Though he agrees that no one will ever fully know what happened aboard United 93, he believes that along with the rest of the passengers, his "petite, beautiful, dynamic" wife — a marketing coordinator, a trained EMT and the type who would take charge and inspire others to do the same — did successfully thwart a fourth grand-scale attack on Sept. 11, 2001.
"It's another silver lining to that gray day," Grandcolas said. "These people rose up and turned the tables on the terrorists."
One of the things for which Grandcolas is most grateful is Lauren's last message to him, forever recorded on their answering machine.

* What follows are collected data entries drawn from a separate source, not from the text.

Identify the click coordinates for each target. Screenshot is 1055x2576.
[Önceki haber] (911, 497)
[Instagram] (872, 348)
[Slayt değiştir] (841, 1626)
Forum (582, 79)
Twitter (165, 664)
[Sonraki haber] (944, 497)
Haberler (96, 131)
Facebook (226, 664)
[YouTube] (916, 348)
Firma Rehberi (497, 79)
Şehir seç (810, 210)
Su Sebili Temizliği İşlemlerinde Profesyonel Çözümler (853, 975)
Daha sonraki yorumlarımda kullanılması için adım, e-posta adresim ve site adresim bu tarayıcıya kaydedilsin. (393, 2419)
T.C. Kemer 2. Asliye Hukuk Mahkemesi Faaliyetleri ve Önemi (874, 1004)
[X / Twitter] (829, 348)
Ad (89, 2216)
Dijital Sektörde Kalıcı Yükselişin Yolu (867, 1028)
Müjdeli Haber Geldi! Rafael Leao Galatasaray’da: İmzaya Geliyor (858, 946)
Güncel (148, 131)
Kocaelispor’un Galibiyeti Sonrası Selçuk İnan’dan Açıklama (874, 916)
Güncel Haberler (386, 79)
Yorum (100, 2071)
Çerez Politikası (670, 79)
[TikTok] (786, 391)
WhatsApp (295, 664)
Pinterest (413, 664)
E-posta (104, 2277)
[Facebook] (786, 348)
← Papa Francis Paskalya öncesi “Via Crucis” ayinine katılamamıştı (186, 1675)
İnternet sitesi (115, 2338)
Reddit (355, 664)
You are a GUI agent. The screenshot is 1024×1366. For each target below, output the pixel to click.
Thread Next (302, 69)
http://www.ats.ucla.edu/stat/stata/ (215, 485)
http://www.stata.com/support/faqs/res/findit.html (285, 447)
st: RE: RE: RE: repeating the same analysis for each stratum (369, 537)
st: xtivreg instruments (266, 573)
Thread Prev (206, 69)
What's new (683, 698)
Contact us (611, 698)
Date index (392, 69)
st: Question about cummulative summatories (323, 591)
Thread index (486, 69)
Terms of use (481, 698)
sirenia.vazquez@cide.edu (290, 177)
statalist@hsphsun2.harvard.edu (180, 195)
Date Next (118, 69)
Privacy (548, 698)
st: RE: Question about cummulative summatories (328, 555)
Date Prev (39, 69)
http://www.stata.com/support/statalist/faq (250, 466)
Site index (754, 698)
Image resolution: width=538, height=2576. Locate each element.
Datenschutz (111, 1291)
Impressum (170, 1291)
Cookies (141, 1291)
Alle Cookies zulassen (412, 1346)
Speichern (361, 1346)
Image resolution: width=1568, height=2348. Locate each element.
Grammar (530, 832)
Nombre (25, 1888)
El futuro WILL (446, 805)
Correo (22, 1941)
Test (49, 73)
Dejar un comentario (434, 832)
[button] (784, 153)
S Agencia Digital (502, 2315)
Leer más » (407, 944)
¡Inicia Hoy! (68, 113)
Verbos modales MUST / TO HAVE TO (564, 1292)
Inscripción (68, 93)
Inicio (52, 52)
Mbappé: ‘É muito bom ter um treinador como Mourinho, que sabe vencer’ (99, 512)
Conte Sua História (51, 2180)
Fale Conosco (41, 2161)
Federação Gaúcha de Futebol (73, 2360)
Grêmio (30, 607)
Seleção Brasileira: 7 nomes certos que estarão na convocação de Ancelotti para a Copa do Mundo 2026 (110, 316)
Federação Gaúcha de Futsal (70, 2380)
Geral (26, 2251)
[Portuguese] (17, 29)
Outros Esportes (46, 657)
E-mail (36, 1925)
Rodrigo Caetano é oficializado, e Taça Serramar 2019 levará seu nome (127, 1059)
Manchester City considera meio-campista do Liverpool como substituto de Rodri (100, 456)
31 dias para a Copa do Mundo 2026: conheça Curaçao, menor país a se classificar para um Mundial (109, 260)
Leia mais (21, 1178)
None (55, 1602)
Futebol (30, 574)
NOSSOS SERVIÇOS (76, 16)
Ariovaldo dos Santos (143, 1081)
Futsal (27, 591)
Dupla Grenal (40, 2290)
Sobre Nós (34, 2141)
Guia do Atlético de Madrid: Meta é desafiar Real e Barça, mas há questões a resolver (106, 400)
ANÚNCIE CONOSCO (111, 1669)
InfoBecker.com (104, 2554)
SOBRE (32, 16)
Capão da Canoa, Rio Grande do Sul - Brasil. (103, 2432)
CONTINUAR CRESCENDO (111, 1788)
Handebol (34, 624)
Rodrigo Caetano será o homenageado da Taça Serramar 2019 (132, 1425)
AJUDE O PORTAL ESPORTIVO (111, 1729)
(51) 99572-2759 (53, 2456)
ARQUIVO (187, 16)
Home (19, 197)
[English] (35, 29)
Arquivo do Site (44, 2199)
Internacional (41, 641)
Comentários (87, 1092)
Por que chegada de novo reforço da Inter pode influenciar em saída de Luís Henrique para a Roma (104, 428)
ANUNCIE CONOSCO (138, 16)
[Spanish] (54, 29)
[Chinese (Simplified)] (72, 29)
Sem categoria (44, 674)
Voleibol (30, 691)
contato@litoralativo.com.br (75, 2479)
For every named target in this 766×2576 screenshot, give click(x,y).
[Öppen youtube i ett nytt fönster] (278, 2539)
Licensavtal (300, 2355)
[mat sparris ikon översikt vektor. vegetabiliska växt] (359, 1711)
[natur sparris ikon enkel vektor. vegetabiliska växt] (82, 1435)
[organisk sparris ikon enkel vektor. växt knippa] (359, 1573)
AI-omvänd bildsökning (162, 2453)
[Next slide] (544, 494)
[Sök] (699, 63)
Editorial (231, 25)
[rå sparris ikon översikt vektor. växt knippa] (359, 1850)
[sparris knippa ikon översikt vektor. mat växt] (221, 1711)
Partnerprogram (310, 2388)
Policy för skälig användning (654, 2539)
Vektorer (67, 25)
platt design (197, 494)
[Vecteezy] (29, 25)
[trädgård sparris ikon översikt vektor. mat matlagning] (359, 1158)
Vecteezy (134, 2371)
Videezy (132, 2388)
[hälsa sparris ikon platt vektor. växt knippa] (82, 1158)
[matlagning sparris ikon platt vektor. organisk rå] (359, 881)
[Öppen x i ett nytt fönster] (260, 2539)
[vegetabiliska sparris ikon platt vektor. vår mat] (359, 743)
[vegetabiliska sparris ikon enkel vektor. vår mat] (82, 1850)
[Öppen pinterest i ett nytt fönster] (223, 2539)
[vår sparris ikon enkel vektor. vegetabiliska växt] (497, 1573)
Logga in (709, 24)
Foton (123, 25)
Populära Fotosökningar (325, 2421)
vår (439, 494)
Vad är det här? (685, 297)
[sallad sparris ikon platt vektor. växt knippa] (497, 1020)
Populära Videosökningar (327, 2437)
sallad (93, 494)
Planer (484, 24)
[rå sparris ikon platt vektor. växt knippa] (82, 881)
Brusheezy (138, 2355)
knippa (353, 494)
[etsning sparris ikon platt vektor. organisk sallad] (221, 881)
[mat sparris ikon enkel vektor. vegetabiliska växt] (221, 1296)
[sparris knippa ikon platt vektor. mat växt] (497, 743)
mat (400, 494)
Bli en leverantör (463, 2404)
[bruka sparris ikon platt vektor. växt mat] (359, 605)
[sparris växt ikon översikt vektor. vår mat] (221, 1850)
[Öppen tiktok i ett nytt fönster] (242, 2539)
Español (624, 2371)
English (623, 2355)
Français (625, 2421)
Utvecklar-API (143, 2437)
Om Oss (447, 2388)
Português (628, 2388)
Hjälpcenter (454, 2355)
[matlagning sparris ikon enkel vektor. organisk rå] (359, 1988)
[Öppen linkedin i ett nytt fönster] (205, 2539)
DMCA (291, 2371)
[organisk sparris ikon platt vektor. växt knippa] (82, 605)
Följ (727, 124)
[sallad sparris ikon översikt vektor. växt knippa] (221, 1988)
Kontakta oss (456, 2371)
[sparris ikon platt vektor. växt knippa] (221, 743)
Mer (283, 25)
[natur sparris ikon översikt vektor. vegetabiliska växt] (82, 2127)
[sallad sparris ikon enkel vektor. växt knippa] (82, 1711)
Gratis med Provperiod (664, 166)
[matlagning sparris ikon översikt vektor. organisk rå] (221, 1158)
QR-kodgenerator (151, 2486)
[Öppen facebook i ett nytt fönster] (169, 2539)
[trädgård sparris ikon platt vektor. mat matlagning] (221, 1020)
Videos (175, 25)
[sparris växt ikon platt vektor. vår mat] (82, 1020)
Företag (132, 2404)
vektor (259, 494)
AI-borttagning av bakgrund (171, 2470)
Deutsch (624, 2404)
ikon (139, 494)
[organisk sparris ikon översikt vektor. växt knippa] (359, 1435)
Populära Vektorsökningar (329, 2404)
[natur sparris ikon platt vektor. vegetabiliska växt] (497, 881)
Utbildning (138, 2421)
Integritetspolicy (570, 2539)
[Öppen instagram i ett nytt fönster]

The phone's ringer had been turned off, as usual, he said. Otherwise, he would have picked up and learned that hijackers had taken control of her plane, and he would have been left with haunting memories of how Lauren and her fellow passengers spent those final moments.
Instead, he has the recorded goodbye of a calm and loving wife that he can keep with him, always.
"Jack, pick up, Sweetie," Lauren said on the voicemail. "I'm OK. I just wanted to tell you I love you. There's a little problem on the plane. I'm totally fine for now. I … I'll … I love you more than anything. Just know that. Please tell my family I love them too."
"It's a gift," he said. "She was a bright light in the world who is now a star in the sky."